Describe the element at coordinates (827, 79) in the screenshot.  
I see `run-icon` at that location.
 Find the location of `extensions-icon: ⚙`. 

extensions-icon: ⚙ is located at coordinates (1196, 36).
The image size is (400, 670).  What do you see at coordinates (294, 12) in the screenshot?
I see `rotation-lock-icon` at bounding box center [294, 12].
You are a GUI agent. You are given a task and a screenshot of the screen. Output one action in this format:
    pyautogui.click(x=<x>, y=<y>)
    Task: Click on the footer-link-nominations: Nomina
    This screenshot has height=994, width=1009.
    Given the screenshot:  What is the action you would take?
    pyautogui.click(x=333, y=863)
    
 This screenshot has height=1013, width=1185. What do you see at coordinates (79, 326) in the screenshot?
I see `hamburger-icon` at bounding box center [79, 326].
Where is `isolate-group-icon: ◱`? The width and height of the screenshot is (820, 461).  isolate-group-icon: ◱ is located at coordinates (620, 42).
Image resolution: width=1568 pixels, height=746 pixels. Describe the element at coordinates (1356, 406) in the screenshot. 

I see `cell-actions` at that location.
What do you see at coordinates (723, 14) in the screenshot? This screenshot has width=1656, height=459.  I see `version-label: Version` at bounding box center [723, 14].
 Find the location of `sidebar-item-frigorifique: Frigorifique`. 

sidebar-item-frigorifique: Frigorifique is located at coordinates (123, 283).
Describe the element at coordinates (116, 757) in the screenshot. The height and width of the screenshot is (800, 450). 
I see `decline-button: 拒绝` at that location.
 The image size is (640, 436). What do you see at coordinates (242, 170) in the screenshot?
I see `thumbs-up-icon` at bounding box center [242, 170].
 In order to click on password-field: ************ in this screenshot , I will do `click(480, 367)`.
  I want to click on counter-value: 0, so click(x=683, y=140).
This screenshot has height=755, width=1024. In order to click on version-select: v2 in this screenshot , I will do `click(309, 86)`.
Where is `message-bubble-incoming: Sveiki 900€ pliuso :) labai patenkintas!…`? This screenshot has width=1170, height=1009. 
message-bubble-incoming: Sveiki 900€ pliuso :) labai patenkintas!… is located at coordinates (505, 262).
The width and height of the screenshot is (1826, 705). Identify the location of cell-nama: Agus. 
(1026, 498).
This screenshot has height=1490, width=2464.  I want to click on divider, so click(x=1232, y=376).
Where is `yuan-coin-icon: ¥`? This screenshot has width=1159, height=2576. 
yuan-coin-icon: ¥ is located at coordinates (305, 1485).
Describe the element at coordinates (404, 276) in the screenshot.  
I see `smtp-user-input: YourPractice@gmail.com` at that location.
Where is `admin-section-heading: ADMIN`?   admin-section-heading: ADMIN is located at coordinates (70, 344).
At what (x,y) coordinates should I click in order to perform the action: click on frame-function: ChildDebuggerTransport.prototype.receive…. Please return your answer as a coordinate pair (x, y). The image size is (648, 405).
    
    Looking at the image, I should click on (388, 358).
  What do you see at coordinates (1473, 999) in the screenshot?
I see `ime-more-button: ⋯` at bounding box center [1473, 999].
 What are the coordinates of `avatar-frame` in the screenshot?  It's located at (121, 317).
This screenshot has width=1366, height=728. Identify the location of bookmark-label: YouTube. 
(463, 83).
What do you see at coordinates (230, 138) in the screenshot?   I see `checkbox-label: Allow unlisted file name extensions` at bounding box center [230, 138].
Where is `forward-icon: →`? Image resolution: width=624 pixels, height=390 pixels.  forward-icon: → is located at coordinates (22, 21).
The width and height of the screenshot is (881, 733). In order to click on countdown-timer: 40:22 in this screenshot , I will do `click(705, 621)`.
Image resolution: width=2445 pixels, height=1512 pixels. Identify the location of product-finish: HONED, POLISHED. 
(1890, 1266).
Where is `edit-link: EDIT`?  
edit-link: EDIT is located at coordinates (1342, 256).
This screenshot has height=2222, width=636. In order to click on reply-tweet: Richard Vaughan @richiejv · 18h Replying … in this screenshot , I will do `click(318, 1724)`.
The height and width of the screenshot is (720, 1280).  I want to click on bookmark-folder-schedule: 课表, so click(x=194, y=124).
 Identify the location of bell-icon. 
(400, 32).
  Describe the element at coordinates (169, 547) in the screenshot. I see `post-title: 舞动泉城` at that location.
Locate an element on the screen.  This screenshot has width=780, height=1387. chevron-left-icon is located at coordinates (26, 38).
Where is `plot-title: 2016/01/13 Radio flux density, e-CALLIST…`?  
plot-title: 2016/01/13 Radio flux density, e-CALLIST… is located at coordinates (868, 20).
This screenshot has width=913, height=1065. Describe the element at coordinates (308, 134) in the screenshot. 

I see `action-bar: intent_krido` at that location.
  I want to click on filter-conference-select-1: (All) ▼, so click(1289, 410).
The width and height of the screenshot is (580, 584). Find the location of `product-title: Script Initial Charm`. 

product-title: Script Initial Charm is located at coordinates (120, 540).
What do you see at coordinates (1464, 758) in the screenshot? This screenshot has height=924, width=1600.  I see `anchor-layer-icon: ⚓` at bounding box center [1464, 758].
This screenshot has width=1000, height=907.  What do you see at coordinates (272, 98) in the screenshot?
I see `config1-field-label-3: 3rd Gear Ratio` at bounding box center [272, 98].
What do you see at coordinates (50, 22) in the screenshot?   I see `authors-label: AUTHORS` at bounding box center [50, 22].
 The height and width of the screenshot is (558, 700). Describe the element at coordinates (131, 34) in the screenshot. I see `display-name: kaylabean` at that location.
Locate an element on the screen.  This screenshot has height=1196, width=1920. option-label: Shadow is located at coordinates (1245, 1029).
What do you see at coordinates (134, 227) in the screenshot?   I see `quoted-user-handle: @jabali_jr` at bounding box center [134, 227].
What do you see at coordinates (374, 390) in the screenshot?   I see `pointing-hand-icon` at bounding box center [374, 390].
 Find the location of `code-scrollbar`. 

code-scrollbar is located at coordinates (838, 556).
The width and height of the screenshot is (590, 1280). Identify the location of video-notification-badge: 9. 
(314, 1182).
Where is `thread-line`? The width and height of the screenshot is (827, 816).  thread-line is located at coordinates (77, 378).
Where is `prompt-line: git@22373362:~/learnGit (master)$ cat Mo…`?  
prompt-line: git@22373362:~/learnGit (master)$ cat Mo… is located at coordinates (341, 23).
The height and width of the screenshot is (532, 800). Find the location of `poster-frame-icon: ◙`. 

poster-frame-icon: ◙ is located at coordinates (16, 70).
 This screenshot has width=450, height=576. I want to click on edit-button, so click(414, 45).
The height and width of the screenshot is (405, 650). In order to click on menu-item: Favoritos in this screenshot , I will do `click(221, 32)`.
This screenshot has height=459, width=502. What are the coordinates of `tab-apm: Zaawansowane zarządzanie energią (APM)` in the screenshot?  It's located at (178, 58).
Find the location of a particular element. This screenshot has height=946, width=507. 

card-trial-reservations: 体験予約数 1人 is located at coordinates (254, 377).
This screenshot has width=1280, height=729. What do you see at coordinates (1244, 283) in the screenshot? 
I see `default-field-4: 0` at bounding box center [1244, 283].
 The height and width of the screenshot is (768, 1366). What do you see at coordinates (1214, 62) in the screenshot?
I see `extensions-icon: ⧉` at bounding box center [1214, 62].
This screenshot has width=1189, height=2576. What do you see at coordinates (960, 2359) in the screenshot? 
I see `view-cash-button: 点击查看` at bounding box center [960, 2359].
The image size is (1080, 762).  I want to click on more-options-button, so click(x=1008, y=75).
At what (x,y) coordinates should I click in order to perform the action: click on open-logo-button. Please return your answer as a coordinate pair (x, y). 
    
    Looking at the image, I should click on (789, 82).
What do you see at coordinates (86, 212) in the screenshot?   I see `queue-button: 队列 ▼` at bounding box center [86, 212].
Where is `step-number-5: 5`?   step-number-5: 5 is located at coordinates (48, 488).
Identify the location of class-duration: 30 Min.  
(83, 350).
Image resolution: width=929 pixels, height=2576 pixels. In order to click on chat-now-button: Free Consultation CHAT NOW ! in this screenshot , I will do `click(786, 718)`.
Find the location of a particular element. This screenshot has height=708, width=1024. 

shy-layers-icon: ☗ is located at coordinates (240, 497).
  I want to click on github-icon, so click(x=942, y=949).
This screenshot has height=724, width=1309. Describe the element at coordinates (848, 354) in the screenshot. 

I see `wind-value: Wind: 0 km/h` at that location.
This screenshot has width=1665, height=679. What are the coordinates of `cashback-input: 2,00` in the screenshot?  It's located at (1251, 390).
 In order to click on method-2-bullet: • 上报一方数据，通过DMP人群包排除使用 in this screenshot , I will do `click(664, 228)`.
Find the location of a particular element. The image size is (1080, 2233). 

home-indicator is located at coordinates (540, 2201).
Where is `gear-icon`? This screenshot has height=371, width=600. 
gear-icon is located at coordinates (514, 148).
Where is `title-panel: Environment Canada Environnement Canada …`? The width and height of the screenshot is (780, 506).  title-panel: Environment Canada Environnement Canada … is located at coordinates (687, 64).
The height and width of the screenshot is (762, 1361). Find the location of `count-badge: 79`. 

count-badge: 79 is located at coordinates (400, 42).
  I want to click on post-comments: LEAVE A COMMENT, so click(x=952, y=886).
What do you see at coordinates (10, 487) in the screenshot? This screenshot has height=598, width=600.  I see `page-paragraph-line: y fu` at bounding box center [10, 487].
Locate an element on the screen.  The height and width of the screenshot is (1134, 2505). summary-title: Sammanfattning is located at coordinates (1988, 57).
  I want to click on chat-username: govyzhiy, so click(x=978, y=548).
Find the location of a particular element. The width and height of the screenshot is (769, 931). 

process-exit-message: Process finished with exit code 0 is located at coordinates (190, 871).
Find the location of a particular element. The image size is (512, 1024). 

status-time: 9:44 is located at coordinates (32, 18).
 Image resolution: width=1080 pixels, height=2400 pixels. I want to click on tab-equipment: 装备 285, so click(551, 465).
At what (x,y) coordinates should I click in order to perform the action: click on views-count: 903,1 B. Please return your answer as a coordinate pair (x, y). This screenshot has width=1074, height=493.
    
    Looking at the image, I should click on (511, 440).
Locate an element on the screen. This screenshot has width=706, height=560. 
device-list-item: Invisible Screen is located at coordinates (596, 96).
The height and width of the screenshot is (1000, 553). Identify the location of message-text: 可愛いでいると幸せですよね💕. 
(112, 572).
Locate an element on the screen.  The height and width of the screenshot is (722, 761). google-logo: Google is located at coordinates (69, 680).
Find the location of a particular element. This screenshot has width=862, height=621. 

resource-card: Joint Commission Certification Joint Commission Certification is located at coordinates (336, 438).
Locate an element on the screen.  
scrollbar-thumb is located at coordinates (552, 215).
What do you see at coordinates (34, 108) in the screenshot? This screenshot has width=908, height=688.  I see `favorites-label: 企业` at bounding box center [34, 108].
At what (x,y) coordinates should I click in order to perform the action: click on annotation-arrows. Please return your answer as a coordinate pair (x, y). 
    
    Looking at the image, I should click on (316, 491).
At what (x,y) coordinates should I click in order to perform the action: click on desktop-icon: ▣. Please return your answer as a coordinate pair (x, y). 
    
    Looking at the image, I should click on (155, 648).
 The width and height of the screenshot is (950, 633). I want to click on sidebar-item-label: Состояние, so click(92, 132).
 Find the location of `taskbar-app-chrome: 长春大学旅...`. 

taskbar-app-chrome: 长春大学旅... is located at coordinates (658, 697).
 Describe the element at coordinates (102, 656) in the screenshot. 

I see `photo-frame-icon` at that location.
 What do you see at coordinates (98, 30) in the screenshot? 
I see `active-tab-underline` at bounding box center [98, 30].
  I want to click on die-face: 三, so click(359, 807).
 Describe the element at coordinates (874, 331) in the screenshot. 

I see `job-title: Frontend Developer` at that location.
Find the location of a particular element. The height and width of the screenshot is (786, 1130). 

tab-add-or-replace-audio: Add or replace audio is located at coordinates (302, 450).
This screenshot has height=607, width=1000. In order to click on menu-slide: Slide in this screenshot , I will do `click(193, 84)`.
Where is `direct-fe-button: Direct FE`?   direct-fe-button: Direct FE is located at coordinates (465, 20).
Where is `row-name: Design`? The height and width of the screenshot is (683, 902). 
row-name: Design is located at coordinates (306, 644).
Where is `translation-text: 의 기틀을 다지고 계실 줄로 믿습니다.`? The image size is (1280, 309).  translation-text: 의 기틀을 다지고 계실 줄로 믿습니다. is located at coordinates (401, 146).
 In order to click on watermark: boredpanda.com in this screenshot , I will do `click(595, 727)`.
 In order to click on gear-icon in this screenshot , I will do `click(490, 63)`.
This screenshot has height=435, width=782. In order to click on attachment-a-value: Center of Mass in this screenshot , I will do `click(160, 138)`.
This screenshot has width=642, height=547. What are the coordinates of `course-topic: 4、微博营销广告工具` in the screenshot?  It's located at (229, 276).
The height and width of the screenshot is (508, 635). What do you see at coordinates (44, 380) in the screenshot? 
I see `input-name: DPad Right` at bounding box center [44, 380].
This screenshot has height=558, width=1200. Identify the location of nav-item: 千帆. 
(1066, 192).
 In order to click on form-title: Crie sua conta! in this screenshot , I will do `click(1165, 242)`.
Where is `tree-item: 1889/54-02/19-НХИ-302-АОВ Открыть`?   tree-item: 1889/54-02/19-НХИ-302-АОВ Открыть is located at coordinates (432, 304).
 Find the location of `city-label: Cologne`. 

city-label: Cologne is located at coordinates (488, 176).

Work task -
Reproduce verbatim everything from the line containing "This screenshot has width=1366, height=728." down to the line containing "I want to click on filter-conference-select-1: (All)", including both of those lines.

Response to the exercise -
This screenshot has width=1366, height=728. Identify the location of bookmark-label: YouTube. 
(463, 83).
What do you see at coordinates (230, 138) in the screenshot?   I see `checkbox-label: Allow unlisted file name extensions` at bounding box center [230, 138].
Where is `forward-icon: →`? Image resolution: width=624 pixels, height=390 pixels.  forward-icon: → is located at coordinates (22, 21).
The width and height of the screenshot is (881, 733). In order to click on countdown-timer: 40:22 in this screenshot , I will do `click(705, 621)`.
Image resolution: width=2445 pixels, height=1512 pixels. Identify the location of product-finish: HONED, POLISHED. 
(1890, 1266).
Where is `edit-link: EDIT`?  
edit-link: EDIT is located at coordinates (1342, 256).
This screenshot has height=2222, width=636. In order to click on reply-tweet: Richard Vaughan @richiejv · 18h Replying … in this screenshot , I will do `click(318, 1724)`.
The height and width of the screenshot is (720, 1280).  I want to click on bookmark-folder-schedule: 课表, so click(x=194, y=124).
 Identify the location of bell-icon. 
(400, 32).
  Describe the element at coordinates (169, 547) in the screenshot. I see `post-title: 舞动泉城` at that location.
Locate an element on the screen.  This screenshot has width=780, height=1387. chevron-left-icon is located at coordinates (26, 38).
Where is `plot-title: 2016/01/13 Radio flux density, e-CALLIST…`?  
plot-title: 2016/01/13 Radio flux density, e-CALLIST… is located at coordinates (868, 20).
This screenshot has width=913, height=1065. Describe the element at coordinates (308, 134) in the screenshot. 

I see `action-bar: intent_krido` at that location.
  I want to click on filter-conference-select-1: (All) ▼, so click(1289, 410).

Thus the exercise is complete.